La visión que se tiene del mundo de la música clásica, y especialmente de sus conciertos como acto de entretenimiento, es bastante clara y definida. Especialmente entre el público joven. En un estudio realizado por Bonita M. Kolb y oportunamente titulado ¿A esto le llamas diversión?, cuando se les preguntó a los jóvenes por sus gustos musicales, ninguno de ellos tuvo en cuenta el género clásico. Lo definieron como música de fondo, un género sin ninguna relevancia en sus vidas.
Para definir a la audiencia de los conciertos clásicos utilizaron adjetivos como viejos, de clase alta, con alto nivel cultural y con unos conocimientos especiales que les permiten entender la música clásica. Como si de un poder mágico se tratara, de un estatus inalcanzable para cualquier persona de a pie.

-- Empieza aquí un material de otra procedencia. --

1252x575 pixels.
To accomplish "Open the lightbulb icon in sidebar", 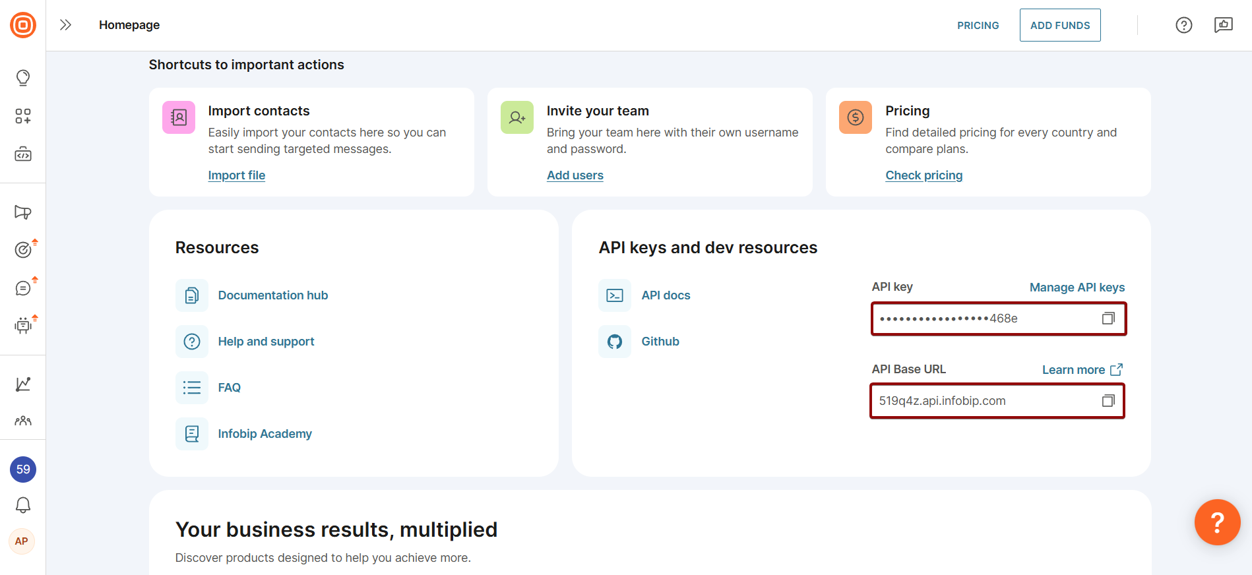I will (23, 78).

Como parte del estudio, se llevó a ese mismo grupo de jóvenes a un concierto de música clásica, del cual opinaron que:
- Era demasiado largo
- Todo el repertorio se parecía
- La audiencia que les rodeaba era de generaciones más mayores, lo cual les hacía sentirse fuera de lugar
- La vestimenta de los músicos era de funeral: echan de menos color en el vestuario, aunque vayan elegantes o uniformados
- Era aburrido porque no tenía ningún elemento visual que acompañara a la música
- Pensaban que debían vestirse formalmente, y se sorprendieron al ver que no era necesario
- No había comunicación entre los músicos o el director con el público
- Se sintieron incómodos por los protocolos en torno al aplauso
- Echaron de menos alguna información sobre las obras que no fuera el programa de mano
A pesar de estas apreciaciones negativas, los jóvenes estudiantes que participaron en el estudio dijeron que la música clásica en sí les había sorprendido positivamente. Reconocieron algunas piezas porque se utilizaban en anuncios, tv o cine, y se sorprendieron de que piezas, como por ejemplo Sibelius, se consideraran música clásica.
En general, la imagen que tenían de los conciertos de música clásica se les confirmó en cierta parte, sin embargo, muchos declararon que la música en sí les resultó atractiva y que, con las mejoras pertinentes, asistirían a más conciertos.
Estamos entonces ante una imagen de los conciertos clásicos y de la música clásica muy rígida, protocolaria y anticuada. Esta imagen se ve reforzada en las salas de concierto, que no resultan nada atractivas a los jóvenes. La sala de concierto se percibe como un espacio reservado para un público muy concreto, una pequeña esfera de entendidos en el que cualquier intruso se siente fuera de lugar. Está en nuestra mano cambiar esa imagen y evolucionar para adaptarnos a las necesidades de la sociedad.
Como vemos en los estudios que se realizan, no es el público el más reticente a que estos protocolos cambien en los conciertos, sino los propios músicos. Como dice Serra en su artículo Juventud y Música “En un reciente estudio realizado precisamente entre los asistentes a los conciertos de El Teatre Instrumental se daba la curiosa circunstancia de que los más reacios a aceptar el nuevo formato de sus actuaciones eran precisamente otros músicos que asistían como oyentes. En cambio, muchos aficionados a la música clásica de toda la vida hablaban de aire fresco y de haber experimentado nuevas emociones, y la mayoría de los que acudían por primera vez opinaban que con este tipo de conciertos habían descubierto lo maravillosa que podía ser la música clásica. ¿A quién hay que educar de otra manera, al público o a los músicos y programadores?”
La pelota está en el tejado de los músicos y las instituciones culturales. Es nuestro papel acercar la música a todo tipo de público, demostrar que se puede disfrutar de ella al margen de la edad o de los conocimientos que se tengan. La música es un arte vivo, y los músicos somos el museo que puede conectar todas las obras maestras con el público. Es hora de emprender nuevas formas de concierto y de salir de nuestro encerramiento.